Marina e o marido Joaquim (Wagner Moura) resolvem fazer o vídeo, acreditando que o que sobrar da verba será suficiente para a execução da fossa. O casal cria então uma história ecológica: "O monstro do fosso". Marina será a diretora -- mesmo sem saber o que seja um filme de ficção e não ter a mínima ideia da sua função --, o marido será o monstro, a irmã de Marina, Silene (Camila Pitanga) e o namorado, Fabrício (Bruno Garcia), estarão entre os atores.

Com humor, o filme mostra o modo de as personagens experimentarem as etapas de execução de um filme, como nomear o diretor, escrever a sinopse e o roteiro, escolher elenco, atrair patrocinadores, criar cenário, figurino, filmar e montar.

"O monstro do fosso" foi inicialmente concebido com a finalidade de apontar para uma questão ambiental, mas foi pouco a pouco se desviando do objetivo.

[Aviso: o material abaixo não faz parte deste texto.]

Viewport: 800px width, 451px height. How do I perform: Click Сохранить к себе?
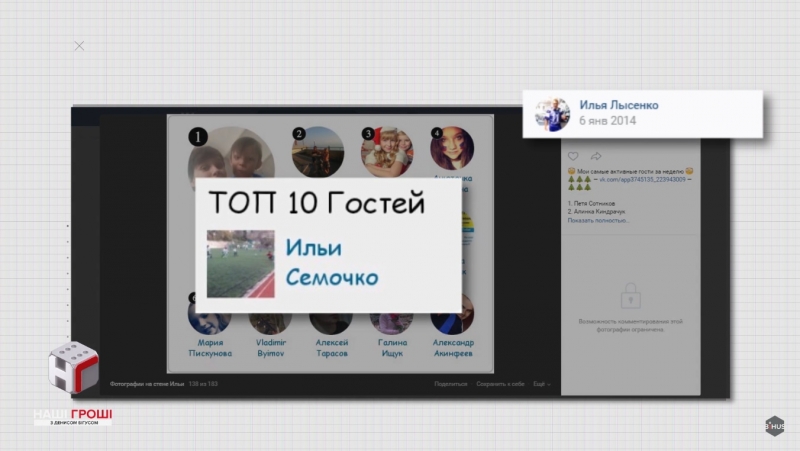click(501, 384)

Para a equipe técnica e atores, a execução do vídeo acabou se tornando a finalidade em si mesma. A sedução da fama, vaidade, sucesso, dinheiro, acabaram por fazê-los colocar de lado a crítica social que o vídeo deveria ter e que lhe deu origem. Com isso, a incompetência gerencial do prefeito local -- de não ser capaz de fornecer à população o saneamento a que ela tem direito -- acaba por se transformar em prestígio político, porque ele alardeia prioridade da cultura na sua gestão e, descaradamente, assume a paternidade do vídeo. É a apropriação da arte para fins políticos, do mesmo modo que os patrocinadores do vídeo usam a arte para fins mercadológicos.

Vários meses se passaram. Agora Marina está em adiantado estado de gravidez e, graças à exploração comercial do vídeo, os negócios prosperaram na sua loja e no município.

Silene progrediu na carreira e vira capa de revista, graças ao striptease que faz no vídeo, imitando a Vênus de Milo, sob os dizeres "Salve a natureza. A natureza é bela. A beleza salvará o mundo".

No final do filme, Otaviano (Paulo José), o pai de Marina e Silene, caminha ao lado do córrego ainda poluído e observa os testemunhos da obra inacabada.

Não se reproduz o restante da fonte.